On a blâmé l’intransigeance de Mme Booth, mais personne n’osa jamais associer son nom aux accusations de manque de droiture si souvent formulées par les ennemis de l’Armée.
Le moindre écart de la vérité lui faisait horreur. Ce sentiment, elle l’inculqua à ses enfants dès le berceau. Il serait étrange qu’ils s’en fussent départis et que cette armée dont elle fut aussi la mère, eût si mal compris ses leçons.
«Un point très important pour diriger un enfant dans la bonne voie, dit Mme Booth dans une brochure intitulée aux mères, est de l’élever dans la pratique de la vérité et de la sincérité. La Bible dit de l’homme que les pensées de son cœur sont mauvaises dès sa jeunesse, et l’on ne peut méconnaître que le manque de véracité soit un des péchés les plus caractéristiques de notre race.
Combattre cette tendance, donner à l’âme des habitudes de vérité, doit être un des premiers objets d’une bonne éducation. A cet effet, que les parents se gardent de tout ce qui aurait l’air d’excuser, de pallier la tendance naturelle de leurs enfants à la fausseté. J’ai été plus d’une fois stupéfaite de voir des mères sourire avec complaisance des petits artifices imaginés par leurs enfants pour les tromper ou leur cacher quelque faute... Il faut amener votre enfant à désespérer de vous cacher quelque chose. Que ce soit votre moyen de le rendre véridique, si vous n’en avez pas d’autres».

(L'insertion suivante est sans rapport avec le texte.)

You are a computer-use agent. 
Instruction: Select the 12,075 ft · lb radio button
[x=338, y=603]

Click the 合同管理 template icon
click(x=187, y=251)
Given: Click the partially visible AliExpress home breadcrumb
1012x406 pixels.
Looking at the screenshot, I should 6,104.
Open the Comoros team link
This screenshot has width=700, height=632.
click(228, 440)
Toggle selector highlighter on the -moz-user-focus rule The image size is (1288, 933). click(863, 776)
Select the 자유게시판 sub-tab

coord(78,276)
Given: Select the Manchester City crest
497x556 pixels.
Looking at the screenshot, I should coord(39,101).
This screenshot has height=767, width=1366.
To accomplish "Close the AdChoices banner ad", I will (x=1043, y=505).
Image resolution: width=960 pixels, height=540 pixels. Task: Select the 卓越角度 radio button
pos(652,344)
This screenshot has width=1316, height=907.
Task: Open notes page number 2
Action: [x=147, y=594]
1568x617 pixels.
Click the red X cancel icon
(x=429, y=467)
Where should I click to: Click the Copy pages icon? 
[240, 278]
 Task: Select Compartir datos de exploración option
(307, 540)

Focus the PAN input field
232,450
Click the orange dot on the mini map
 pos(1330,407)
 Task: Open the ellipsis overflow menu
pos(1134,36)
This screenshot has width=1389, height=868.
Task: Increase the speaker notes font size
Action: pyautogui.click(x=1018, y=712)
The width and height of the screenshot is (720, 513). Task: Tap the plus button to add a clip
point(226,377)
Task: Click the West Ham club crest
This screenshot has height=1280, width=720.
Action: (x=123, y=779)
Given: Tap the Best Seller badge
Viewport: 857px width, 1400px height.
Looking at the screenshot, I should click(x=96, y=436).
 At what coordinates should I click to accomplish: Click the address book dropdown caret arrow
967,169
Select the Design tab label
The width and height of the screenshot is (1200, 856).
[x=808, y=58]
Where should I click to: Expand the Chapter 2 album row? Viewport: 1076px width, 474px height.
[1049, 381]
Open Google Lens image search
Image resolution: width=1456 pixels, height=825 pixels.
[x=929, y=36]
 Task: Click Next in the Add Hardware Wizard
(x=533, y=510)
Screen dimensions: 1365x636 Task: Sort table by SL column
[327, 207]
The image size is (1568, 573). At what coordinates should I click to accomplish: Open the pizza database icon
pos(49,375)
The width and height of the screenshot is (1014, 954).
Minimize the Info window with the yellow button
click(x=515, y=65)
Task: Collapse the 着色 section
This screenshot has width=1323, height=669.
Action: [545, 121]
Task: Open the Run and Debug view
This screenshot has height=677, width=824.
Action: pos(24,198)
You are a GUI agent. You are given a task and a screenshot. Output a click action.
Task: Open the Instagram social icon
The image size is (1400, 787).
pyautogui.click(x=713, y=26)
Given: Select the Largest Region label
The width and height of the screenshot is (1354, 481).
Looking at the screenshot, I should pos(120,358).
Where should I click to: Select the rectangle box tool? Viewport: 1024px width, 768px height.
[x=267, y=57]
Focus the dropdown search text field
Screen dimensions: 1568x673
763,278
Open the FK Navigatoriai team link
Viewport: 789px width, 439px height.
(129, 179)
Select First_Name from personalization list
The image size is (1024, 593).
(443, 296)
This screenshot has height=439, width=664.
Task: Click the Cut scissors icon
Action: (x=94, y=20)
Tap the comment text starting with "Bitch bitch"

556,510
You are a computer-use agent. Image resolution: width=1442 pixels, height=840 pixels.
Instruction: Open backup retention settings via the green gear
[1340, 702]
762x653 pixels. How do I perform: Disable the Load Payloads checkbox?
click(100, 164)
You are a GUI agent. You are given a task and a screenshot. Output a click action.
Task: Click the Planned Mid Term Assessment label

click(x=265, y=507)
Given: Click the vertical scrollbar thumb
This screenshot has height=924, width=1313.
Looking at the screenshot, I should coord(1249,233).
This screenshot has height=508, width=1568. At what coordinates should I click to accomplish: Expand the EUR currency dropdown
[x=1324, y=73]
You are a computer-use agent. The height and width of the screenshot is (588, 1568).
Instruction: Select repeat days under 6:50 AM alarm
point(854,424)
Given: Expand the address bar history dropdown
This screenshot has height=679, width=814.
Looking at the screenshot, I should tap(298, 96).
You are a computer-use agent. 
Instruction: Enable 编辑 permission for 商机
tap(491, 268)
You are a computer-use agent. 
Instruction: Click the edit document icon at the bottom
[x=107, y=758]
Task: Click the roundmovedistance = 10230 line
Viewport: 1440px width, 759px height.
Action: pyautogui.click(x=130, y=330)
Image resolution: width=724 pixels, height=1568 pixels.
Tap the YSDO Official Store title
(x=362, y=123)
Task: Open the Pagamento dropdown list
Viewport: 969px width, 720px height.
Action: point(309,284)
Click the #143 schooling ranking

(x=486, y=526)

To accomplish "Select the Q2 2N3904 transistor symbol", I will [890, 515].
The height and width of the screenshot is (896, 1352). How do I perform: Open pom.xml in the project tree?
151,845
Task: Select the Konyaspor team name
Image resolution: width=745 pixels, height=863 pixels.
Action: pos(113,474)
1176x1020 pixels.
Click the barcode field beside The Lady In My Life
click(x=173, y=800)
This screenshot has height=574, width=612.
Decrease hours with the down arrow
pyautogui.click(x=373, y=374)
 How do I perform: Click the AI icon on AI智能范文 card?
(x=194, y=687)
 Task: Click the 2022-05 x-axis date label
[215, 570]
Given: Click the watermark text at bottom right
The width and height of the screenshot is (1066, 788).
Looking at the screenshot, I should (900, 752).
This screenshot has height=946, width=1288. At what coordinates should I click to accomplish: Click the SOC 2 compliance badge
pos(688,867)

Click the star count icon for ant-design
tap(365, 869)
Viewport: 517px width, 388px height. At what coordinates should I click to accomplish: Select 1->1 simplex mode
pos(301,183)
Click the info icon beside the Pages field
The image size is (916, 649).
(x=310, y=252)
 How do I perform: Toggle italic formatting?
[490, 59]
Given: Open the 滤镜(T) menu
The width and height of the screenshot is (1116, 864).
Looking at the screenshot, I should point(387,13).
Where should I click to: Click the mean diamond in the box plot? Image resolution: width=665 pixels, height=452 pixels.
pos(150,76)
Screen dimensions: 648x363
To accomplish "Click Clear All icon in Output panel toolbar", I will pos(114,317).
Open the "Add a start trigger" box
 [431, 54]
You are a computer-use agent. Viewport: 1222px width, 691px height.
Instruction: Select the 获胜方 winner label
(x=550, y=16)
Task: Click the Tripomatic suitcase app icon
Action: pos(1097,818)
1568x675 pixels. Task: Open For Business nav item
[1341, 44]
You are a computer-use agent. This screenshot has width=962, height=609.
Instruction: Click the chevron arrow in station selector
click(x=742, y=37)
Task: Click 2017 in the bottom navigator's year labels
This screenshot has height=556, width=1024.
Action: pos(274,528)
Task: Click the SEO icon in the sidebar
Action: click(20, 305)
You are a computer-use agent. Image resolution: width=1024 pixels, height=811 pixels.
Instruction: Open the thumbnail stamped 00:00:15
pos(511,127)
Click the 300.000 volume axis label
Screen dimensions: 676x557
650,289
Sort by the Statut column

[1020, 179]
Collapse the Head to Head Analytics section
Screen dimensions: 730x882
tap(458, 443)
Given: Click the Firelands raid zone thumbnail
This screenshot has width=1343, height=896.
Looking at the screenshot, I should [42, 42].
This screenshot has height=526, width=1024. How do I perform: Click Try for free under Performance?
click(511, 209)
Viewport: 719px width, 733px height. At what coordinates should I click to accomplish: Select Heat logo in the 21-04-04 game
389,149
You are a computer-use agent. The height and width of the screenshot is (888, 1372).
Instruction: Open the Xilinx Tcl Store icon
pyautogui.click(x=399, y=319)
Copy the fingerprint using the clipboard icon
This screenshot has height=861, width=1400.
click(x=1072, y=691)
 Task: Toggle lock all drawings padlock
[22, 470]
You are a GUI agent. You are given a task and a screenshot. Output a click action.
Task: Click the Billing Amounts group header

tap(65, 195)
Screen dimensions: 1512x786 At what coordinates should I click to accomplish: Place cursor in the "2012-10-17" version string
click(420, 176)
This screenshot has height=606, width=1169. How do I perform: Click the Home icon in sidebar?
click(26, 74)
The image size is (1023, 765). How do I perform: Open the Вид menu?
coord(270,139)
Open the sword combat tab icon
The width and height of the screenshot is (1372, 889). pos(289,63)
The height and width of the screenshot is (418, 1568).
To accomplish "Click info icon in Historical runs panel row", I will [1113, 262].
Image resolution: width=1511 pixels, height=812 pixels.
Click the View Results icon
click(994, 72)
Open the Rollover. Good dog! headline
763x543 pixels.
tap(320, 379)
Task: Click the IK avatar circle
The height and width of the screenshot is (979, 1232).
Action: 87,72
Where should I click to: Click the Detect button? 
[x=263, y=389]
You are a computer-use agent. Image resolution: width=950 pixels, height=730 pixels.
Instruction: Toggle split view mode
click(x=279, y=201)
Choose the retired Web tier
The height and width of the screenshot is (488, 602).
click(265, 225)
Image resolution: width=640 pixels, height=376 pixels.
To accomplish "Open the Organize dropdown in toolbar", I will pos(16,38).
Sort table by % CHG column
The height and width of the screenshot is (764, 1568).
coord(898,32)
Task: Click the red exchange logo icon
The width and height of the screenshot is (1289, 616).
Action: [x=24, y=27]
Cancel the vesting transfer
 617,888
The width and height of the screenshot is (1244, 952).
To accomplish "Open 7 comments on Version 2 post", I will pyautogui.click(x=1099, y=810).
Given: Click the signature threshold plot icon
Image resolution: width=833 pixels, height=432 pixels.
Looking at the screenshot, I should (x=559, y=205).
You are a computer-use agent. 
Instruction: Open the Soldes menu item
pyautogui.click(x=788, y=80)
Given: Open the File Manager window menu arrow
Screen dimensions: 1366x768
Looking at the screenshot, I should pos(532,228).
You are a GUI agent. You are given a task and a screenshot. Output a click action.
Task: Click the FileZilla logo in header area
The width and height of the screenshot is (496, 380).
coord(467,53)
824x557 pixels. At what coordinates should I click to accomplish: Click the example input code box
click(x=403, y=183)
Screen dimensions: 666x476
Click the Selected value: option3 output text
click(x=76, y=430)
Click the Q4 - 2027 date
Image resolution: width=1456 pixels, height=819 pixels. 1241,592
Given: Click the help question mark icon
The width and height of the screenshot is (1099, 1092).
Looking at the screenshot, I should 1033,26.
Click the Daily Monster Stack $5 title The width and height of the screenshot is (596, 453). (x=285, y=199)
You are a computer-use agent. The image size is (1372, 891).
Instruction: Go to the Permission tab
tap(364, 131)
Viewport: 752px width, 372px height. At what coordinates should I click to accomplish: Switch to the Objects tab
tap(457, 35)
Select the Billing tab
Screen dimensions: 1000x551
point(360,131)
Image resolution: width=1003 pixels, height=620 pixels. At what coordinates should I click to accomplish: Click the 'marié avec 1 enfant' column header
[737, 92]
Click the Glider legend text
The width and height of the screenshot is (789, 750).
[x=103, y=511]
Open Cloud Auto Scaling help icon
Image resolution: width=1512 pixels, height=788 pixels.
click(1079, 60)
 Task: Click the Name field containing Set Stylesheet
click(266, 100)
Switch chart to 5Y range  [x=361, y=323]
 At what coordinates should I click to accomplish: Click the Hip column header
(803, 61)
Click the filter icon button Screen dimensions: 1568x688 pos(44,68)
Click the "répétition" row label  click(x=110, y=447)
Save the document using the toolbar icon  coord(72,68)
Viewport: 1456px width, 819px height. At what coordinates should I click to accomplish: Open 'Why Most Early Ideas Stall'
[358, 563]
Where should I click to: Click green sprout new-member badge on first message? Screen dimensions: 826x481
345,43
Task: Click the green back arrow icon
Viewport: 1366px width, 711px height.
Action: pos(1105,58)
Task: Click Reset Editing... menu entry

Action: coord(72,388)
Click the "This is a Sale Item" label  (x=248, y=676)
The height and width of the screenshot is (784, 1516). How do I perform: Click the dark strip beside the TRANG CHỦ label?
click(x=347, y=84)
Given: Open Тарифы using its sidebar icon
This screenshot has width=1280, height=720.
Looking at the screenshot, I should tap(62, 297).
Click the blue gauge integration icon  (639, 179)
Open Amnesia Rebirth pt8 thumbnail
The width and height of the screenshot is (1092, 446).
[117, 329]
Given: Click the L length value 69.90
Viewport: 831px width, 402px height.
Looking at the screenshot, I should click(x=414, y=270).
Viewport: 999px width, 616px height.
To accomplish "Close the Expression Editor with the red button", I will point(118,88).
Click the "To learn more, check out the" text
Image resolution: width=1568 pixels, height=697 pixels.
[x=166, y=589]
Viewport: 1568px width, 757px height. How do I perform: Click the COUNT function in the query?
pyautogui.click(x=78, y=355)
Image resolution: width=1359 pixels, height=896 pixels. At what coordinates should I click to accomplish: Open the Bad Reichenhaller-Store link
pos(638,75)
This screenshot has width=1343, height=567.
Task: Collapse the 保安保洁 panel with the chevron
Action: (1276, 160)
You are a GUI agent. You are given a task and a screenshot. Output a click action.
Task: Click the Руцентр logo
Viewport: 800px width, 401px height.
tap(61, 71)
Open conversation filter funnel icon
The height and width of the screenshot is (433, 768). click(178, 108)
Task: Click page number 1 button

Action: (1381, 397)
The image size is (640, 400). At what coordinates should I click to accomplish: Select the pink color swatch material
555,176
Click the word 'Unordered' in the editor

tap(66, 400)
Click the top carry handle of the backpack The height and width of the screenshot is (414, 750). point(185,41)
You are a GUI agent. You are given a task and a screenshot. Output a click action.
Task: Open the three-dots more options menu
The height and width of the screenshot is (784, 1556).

On pourrait ajouter ici de longues citations dans le même sens tirées du livre du Général Booth sur l’éducation des enfants (The training of children), où il consacre un chapitre entier à ce sujet important entre tous. Ceux qui le liront pourront se convaincre qu’en cela, comme en toute autre chose, il y avait harmonie parfaite entre le mari et la femme.
Mme Booth était reçue avec honneur dans plusieurs des plus riches demeures de l’Angleterre, mais nulle part elle ne se sentait aussi bienvenue que dans les humbles réduits du pauvre. C’est là seulement que se révélaient en plein les côtés doux et féminins de sa nature.
Si elle ne savait pas toujours se mettre à la place des grands, si elle les reprenait parfois avec trop de sévérité, elle était pleine de tendresse pour les malheureux. À cet égard, ce qui est vrai de Mme Booth l’est aussi de tout le Corps auquel elle appartenait.
«Où que l’Armée du salut plante sa tente, elle va droit aux masses les plus négligées, celles qui donnent le moins d’espoir. Les Officiers vivent avec les pauvres et comme eux. Dans les bas-fonds de Londres, dans les ruelles de Paris, ils vont chercher les plus misérables, les plus dégradés. Il est impossible de décrire dans un court article tous les efforts de l’Armée pour dessécher les bourbiers du désespoir qui croupissent sous les couches brillantes de notre civilisation du dix-neuvième siècle. Ceux qui y sont arrachés, se regardent comme des ouvriers dans la même noble cause et savent s’élever à la hauteur de leur situation».